Growth regularly outpaced the market — and continues to do so. The company's earnings per share is on pace to hit $11.49 a share this year, says S&P Global Market Intelligence, up 197% from 10 years ago.

"I thought of (the market) just as public safety and enterprise security ... but it was also video security, video surveillance," he said. "It's a $60 billion market today and that market is going to do nothing but grow."

Make The Tough Calls

Carving out a niche seems like an obvious move in hindsight. But at the time it was a departure from the company's comfort zone. Acquisitions fueled the shift. Overall, Motorola Solutions has done more than 40 deals over the last dozen years. All told, they added $3 billion in annual revenue to the company's bottom line.

Mahesh Saptharishi, Motorola's executive vice president and chief technology officer, credits Brown for shaking up the company and putting it back together in better shape.

"What Greg has done very successfully is to actively look to change the organization and push us out of the sense of comfort really and push into the realm of discomfort," Saptharishi said. "It takes boldness to do that."

Buy Size, But Prudently

Brown has a clear notion of what makes a good acquisition target. "We have the expertise to make these companies grow faster inside Motorola than they would on their own," he said.

Acquisitions at Motorola Solutions are a team effort, he says. "The sales team, the finance team, the operational integration team, we're all one," Brown said.

Brown points to three acquisitions that have been key to the company's growth. The first, Avigilon, cost $1 billion in 2018. It was the company's "first foray into an adjacent space: public safety, video security."

More recently, acquisitions of Openpath Security and Rave Mobile Safety have expanded the company's reach and capabilities.

See A Bold Future

What is Brown's ultimate vision for Motorola Solutions? Imagine a security guard sitting in a room watching scores of monitors eight hours a day. Motorola now offers AI capabilities that watch all those screens and alert guards to any anomalies.

But Brown isn't just gaining new products by buying companies.

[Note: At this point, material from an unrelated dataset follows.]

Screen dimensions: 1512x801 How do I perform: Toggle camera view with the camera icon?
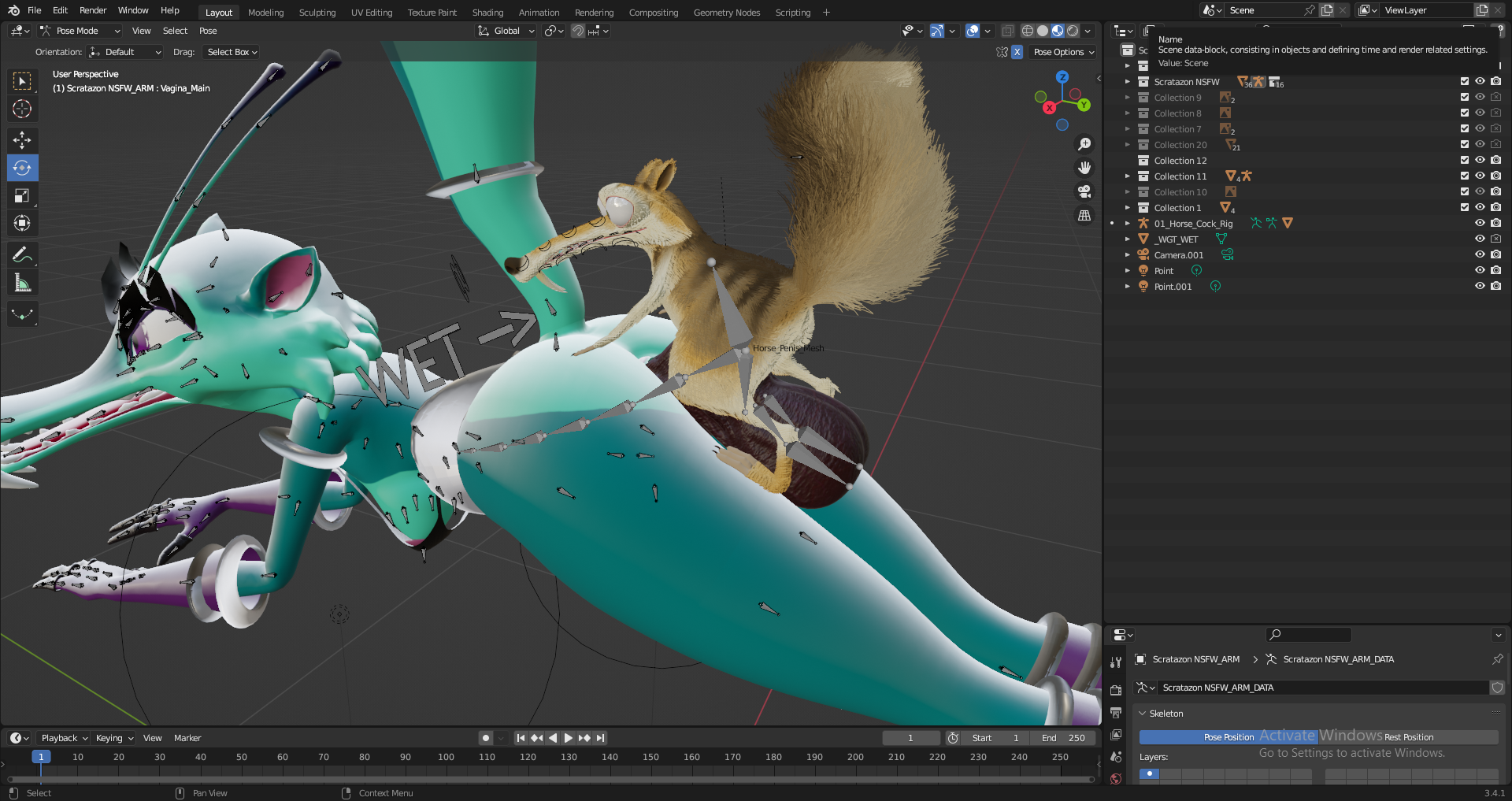coord(1084,191)
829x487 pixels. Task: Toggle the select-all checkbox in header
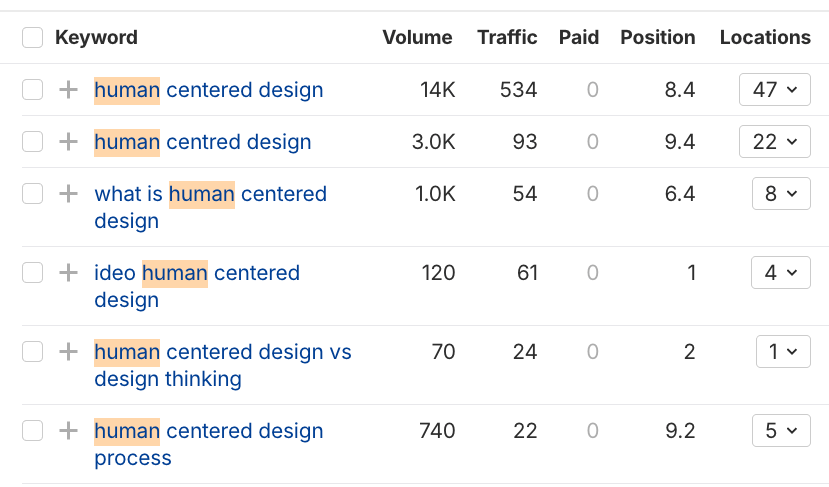coord(33,38)
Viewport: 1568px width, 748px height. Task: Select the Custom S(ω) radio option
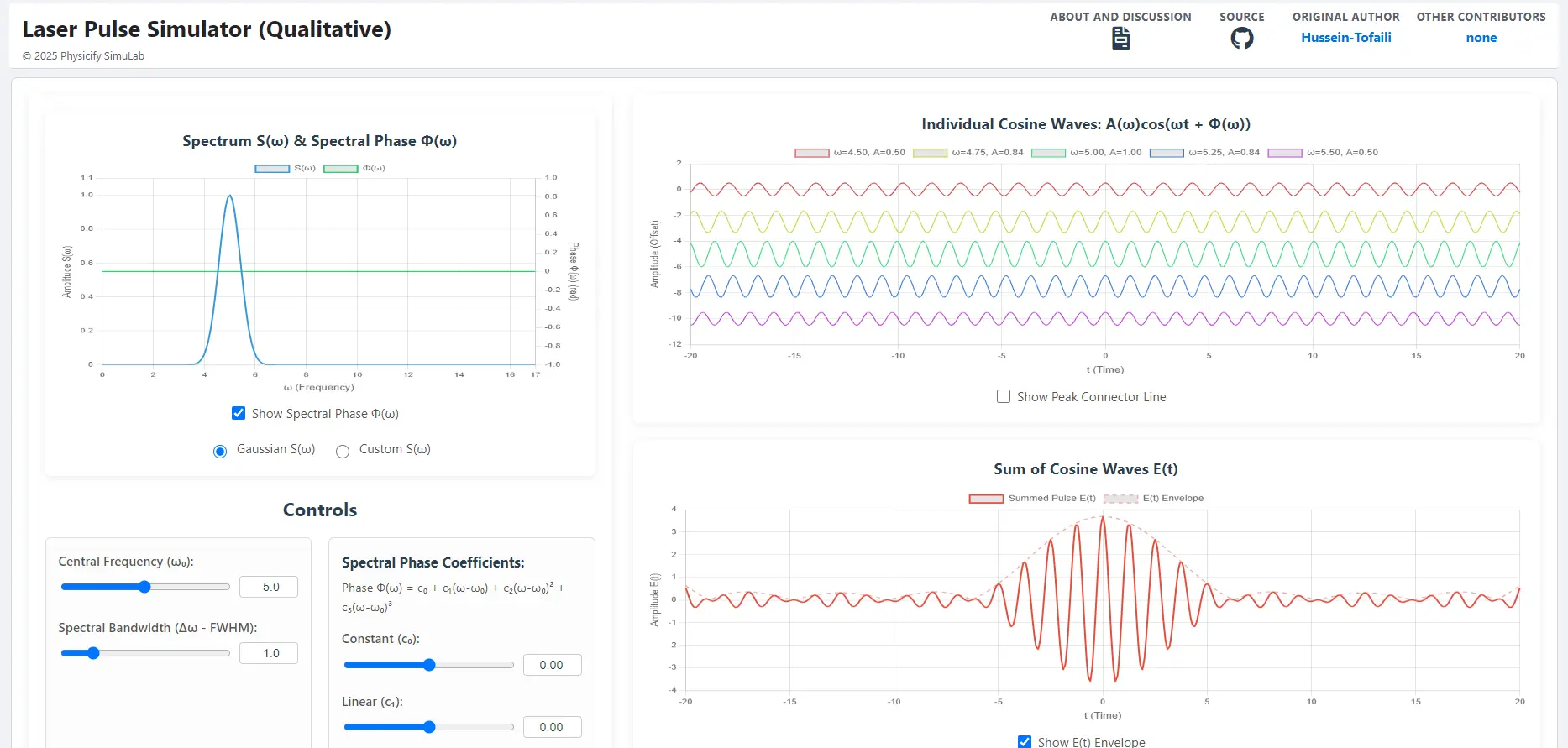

He's picking up top people, too. CTO Saptharishi joined as part of the Avigilon team. Alex Kazerani, founder and CEO of Openpath, and Todd Piett, former CEO of Rave, are now corporate vice presidents.

Asked what advice he'd give young executives, Brown takes an almost meditative approach.

"I think younger people worry too much about the master plan," he said. "The place to succeed is where you are, not where you want to be. Be present."

Greg Brown's Keys

  • CEO of Motorola Solutions since 2008, taking the company bound for bankruptcy into profitable new directions.
  • Overcame: Difficulty of staying in touch with the troops from a perch in the C-Suite.
  • Lesson: "I stay as accessible as I possibly can."